Naquele documento, estavam previstas atividades operacionais e inovações, tais como o Programa Forças no Esporte e outros que vieram, tais como o Programa Soldado-Cidadão, que qualificou milhares de egressos do Serviço Militar das Forças Armadas. Ainda durantes seu Governo, foi atualizada a Política Nacional de Defesa (PND), em 2005, lastreada legalmente no Decreto Presidencial Nr 5.484, de 30 de junho de 2005, cuja primeira versão fora de 1996, estabelecendo os objetivos e diretrizes para o emprego e capacitação do poder nacional, respondendo “o que fazer”, esclarecendo quais os objetivos do setor de defesa nacional. Estrutura-se em dois eixos: político e estratégico, cabendo ao primeiro a análise dos ambientes interno e externo, restando ao segundo a apresentação das diretrizes e objetivos da segurança nacional. Dividida está em quatro partes: 1ª parte sendo “O Estado, a segurança e a defesa”; 2ª e 3ª parte versando sobre ambiente internacional e regional (América do Sul e países constituintes da Zona de Paz e Cooperação do Atlântico Sul (ZOPACAS); 4ª parte finalizando com a preocupação destinada à Amazônia, em sua versão “Legal” e “Amazônia Azul”. Importante ter conhecimento do entorno regional, conforme conceito analisado por Edson Tomaz de Aquino: 62

Nas palavras de José Luis Fiori, a expressão “entorno estratégico” surge na política externa brasileira como um conceito “novo e revolucionário”, referindo-se à “região onde o Brasil quer irradiar – preferencialmente – sua influência e sua liderança diplomática, econômica e militar, o que inclui a América do Sul, a África Subsaariana, a Antártida e a Bacia do Atlântico Sul” (Fiori, 2013). Para ele, a projeção da influência e poder de uma sociedade para fora de suas fronteiras nacionais coloca como objetivo fundamental a mudança de sua posição dentro da hierarquia de poder e distribuição da riqueza internacional. Ao longo da história, a mudança foi alcançada por sociedades que se mobilizaram e atuaram de forma unificada para enfrentar e superar seus momentos de dificuldade e suas situações de inferioridade, mantendo seu objetivo estratégico por longos períodos de tempo, independentemente das mudanças internas de governo. O conceito surge pela primeira vez em documentos oficiais brasileiros na Política de Defesa Nacional (PDN), promulgada em 2005, no governo Lula, e desde então seu uso passa a ser recorrente em substituição ao termo “vizinhança”. Sugere a ampliação do espaço circunvizinho, incluindo não apenas Estados fronteiriços, mas também áreas não contíguas, separadas por oceano, como a África. De acordo com o documento, “o subcontinente da América do Sul é o ambiente regional no qual o Brasil se insere. Buscando aprofundar seus laços de cooperação, o país visualiza um entorno estratégico que extrapola a massa do subcontinente e incluiu a projeção pela fronteira do Atlântico Sul e os países lindeiros da África” (Brasil, 2005). Em 2012, com a reformulação da PND observa-se a inclusão da Antártica no entorno estratégico brasileiro. Para o documento “a América do Sul é o ambiente regional no qual o Brasil se insere. Buscando aprofundar seus laços de cooperação, o país visualiza um entorno estratégico que extrapola a região sul-americana e inclui o Atlântico Sul e os países lindeiros da África, assim como a Antártica” (Brasil, 2012, p.21). (SAINT-PIERRE e VITELLI, 2018, p.333-334)

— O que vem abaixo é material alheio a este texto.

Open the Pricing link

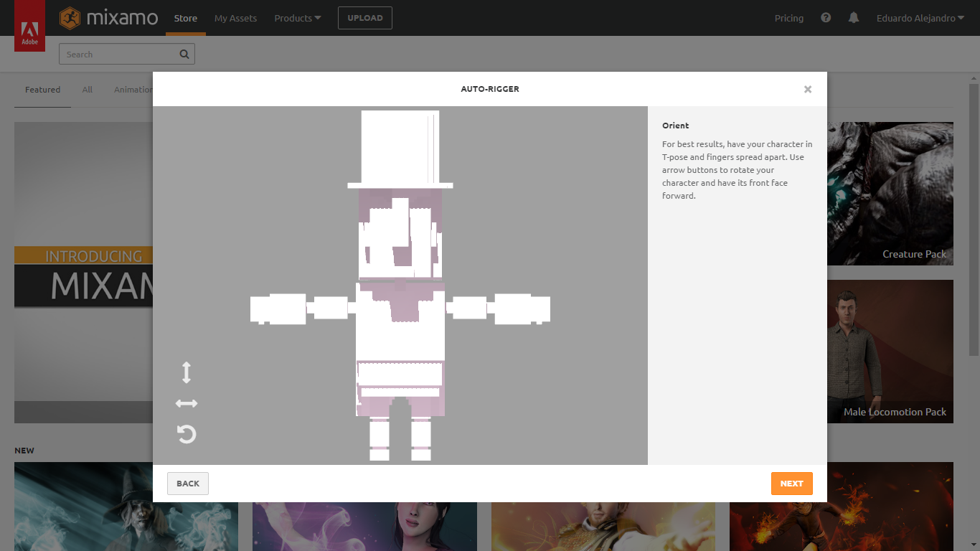[788, 18]
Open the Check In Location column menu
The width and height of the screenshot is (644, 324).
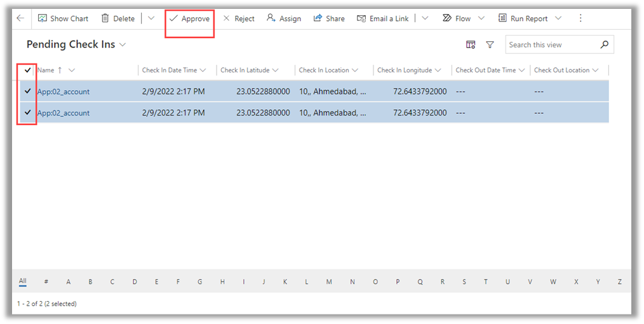pyautogui.click(x=355, y=70)
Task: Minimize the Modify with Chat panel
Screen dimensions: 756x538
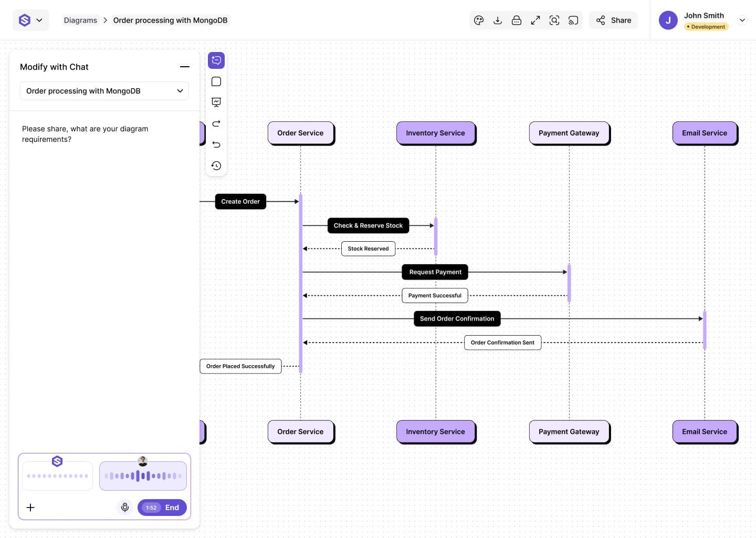Action: [x=184, y=67]
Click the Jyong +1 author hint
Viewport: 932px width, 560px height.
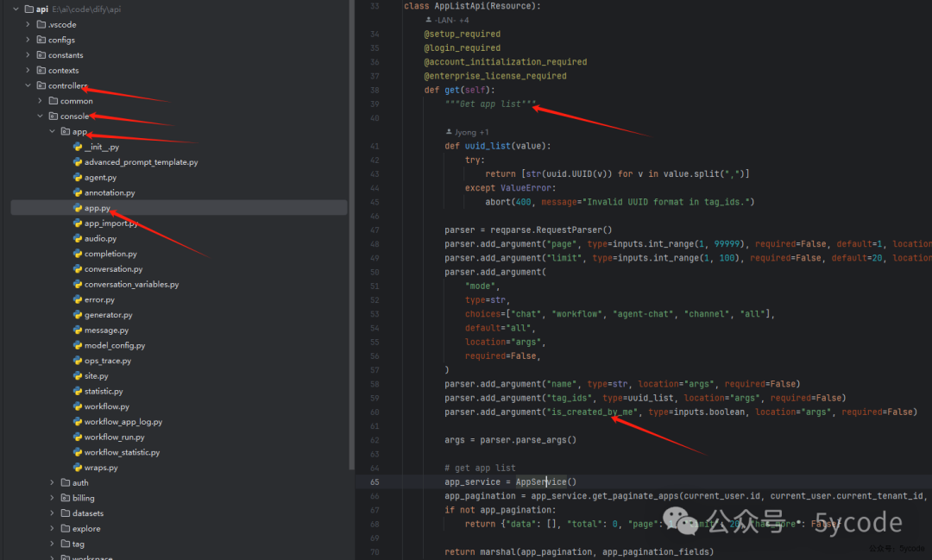tap(466, 132)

A importância estabelecida pelo Governo Lula ao subcontinente no qual o Brasil se encontra fica exemplificado não apenas pelos organismos até então existentes, como o Mercado Comum do Sul (MERCOSUL), mas na criação daqueles voltados à Defesa. Analisando isso, Antonio Jorge ramalho da Rocha cita: Em 16 de dezembro 2008, os países-membros da Unasul criaram o Conselho de Defesa Sul-Americano (CDS/Unasul). Sua missão é coordenar a implementação de políticas de defesa em quatro campos prioritários: 1) cooperação militar; 2) ações humanitárias e operações de paz; 3) indústria e tecnologia de defesa; e 4) formação e capacitação. Para cumprir essa missão, o CDS/Unasul decidiu agir com base em planos de trabalho anuais estruturados em torno desses quatro eixos. Além disso, fixou cinco objetivos principais: a) consolidar uma zona de paz sul-americana; b) construir uma visão comum em matéria de defesa; c) articular posições regionais em foros multilaterais sobre defesa; d) promover a cooperação regional no âmbito da defesa; e) apoiar ações de desminagem, prevenção, mitigação e assistência a vítimas de desastres naturais. [...] Entre suas prioridades, sobressai a necessidade de compreender os desafios comuns enfrentados pelos países sul-americanos, a fim de coordenar posições e dissuadir potenciais ameaças futuras. Em um mundo que se torna cada vez mais populoso, carente de água, alimentos e energia, a proteção de recursos naturais da América do Sul adquire dimensão geopolítica relevante. Com 6% da população mundial, a região detém 28% da água doce e 40% da biodiversidade do mundo. Até 2020, responderá por mais de 30% da produção agrícola mundial. A proteção dos recursos naturais da região 63

emerge como tema de 3 interesse comum. (SAINT-PIERRE e VITELLI, 2018, p.163,173, grifo nosso)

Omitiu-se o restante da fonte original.